Specifically, let's talk about A.'s hard cider, which did indeed, uh, harden in the bucket and morph from innocent, innocuous sweet cider to nasty, alcoholic, disgusting hard cider.
Okay, so I'm not a fan of real hard cider**. But A. and the MiL, both of whom have some experience with real hard cider, have pronounced it good. Which means that A. now has six gallons of alcohol (SIX! GALLONS!) that he made for free (FREE!).
Now he just has to keep himself from drinking like a gallon a day because, you know, it's there and it was free. It's a challenge.
He's started drawing it off into screw-top bottles to further ferment and get all bubbly. So stay tuned for how that works.

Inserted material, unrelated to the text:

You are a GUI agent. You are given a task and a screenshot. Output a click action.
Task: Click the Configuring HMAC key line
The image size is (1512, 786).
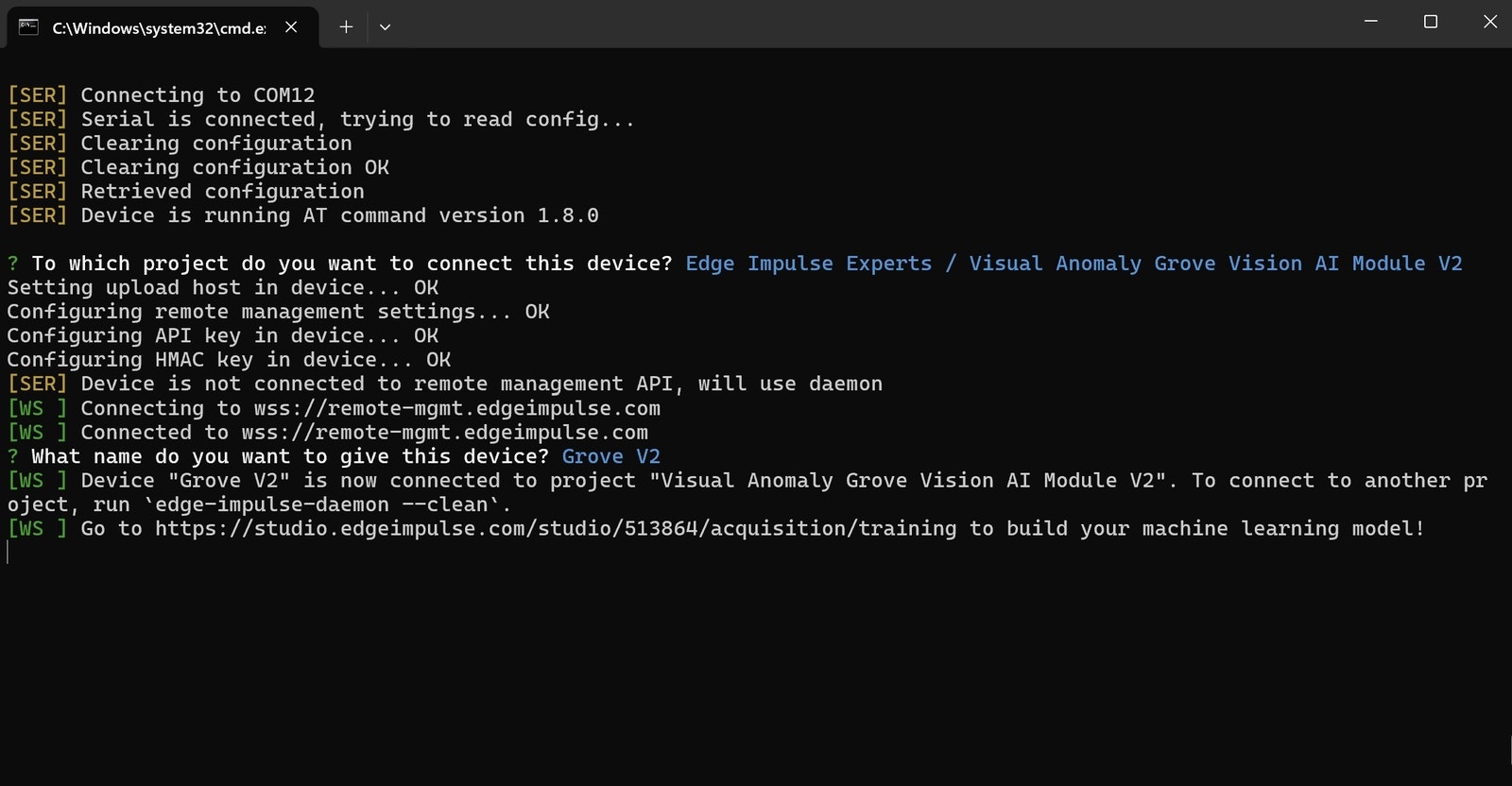click(x=230, y=360)
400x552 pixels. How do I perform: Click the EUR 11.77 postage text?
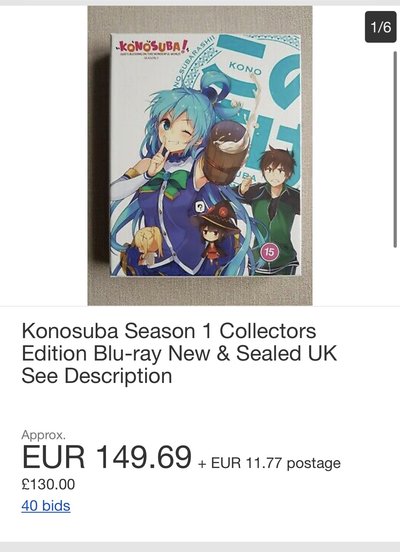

Maybe all the bottles will blow up from over-carbonation! You just never do know.
* For the many of you who probably have no idea about the song I'm referencing in the title, please go here for a video. For those of you who did get the reference? You're my kind of people. And you should also view the video. It's pretty awesome.
** I use the word "real" to distinguish it from commercial hard cider, like Woodchuck*** or something, which bears about as much resemblance to real hard cider as grape juice does to red wine.
*** HA! I just now registered the humor in that name. This stuff that A. made is authentic woodchuck cider. Woodchuck in the Blackrock sense, that is.